How, aside from the voice of God speaking audibly to you, can you discern just whose voice is calling out to you now? If it is Jesus, our only response is obedience. If it is merely human, we can say no. So the big question remains: Who is calling?

Over time, calling becomes a piece of bedrock in our lives,
intricately woven into our identity as God’s co-laborers.
But it can also turn into an albatross, holding us down
when God is directing us elsewhere.

In our case, we spent a few days considering pros and cons, rights and wrongs, fears and ambitions. Eventually, we recognized our need to determine who it was that was calling. The Lord met us individually during times alone with him in his word. It wasn’t that God was specifically stating that this was what we must do, but rather that we could trust him as we allowed ourselves to be considered for this position. We recognized that he could be calling through our mission leadership.

In a recent article in EMQ, Daniel Bacon provides some excellent background to our common approaches to determining God’s call on our lives (Bacon 2011). He includes guidelines for discerning a direction, or direction change, in the focus of our energies in service to our Lord.  

The one guideline I would like to highlight relates to “assignments that come from organizational requirements,” since these are often the ones leading to organizational leadership. Bacon refers to Ephesians 6:7 where Paul reminds slaves to “serve wholeheartedly, as if you were serving the Lord, and not men, because you know that the Lord will reward everyone for whatever good he does, whether he is slave or free.”

We all are serving under authority of some type, be it our sending church authority or the authority of the organization which we have joined. Those who are serving an organization have in effect joined a covenant community which is focused on a specific God-given task. Bacon notes that such work-related assignments are in reality God-given assignments. Some may thus deduce that leadership requests must be simply obeyed as received.

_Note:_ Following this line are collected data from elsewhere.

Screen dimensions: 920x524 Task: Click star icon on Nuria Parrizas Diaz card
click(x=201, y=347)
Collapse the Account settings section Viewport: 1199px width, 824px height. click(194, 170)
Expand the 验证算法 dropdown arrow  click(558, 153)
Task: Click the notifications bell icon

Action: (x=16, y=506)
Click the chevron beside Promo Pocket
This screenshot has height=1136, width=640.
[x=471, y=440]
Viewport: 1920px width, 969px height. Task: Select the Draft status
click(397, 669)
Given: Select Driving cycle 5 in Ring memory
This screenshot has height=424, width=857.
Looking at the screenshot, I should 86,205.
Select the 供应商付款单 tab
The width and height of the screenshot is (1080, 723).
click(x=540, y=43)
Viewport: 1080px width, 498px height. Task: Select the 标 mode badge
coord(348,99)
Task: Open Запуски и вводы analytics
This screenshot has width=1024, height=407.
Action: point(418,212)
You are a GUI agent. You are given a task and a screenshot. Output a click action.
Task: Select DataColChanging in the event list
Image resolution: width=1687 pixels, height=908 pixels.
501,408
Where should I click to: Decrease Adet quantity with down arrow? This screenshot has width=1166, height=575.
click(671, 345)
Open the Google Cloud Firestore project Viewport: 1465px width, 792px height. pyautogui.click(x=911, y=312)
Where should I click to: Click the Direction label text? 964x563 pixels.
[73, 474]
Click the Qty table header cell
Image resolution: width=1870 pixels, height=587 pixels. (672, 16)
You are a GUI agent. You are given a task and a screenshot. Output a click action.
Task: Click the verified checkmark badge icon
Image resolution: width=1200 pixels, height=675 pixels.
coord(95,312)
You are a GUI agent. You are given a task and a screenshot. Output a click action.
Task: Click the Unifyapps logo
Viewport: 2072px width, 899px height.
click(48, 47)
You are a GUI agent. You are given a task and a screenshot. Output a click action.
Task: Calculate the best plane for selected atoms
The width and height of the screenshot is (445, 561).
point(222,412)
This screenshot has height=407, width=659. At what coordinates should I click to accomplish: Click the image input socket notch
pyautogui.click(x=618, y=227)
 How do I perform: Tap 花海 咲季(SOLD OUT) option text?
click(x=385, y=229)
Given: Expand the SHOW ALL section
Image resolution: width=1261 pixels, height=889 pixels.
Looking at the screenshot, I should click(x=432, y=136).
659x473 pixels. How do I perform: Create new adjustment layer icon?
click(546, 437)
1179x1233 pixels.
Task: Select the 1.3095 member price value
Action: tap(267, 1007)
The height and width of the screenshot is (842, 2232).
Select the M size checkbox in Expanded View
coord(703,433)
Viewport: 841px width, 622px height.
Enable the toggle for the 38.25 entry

I look at assignments as a collaborative process, where discernment is needed by both the leadership team making the offer and the individual or couple considering the transition. Thus, when a group of leaders under prayerful guidance approach you with an assignment change, you need to carefully consider that this may be the way in which God is shifting not your call to follow him, but your focus of activities. This may be the way in which God asks you to shift from fishing to shepherding.

A Final Word
This world is in desperate need of fully engaged, urgency-driven men and women of integrity who are wholly dependent upon God and his word. We need leaders who will define a compelling vision, align all of the organizational resources toward that vision, and then inspire members to give their lives in joining what God is doing in this world.

These leaders cannot be reluctant leaders. They cannot leave nagging questions about their original call hanging as a ballast around their necks. They need to cling to and protect their relationship with Jesus, believe that he will provide whatever they need to accomplish what he has put before them, and be willing to step into new roles as he directs. We need people who will boldly lead, and others who will wholeheartedly follow, displaying a unity and purpose that can’t be missed in a world of increasing chaos.  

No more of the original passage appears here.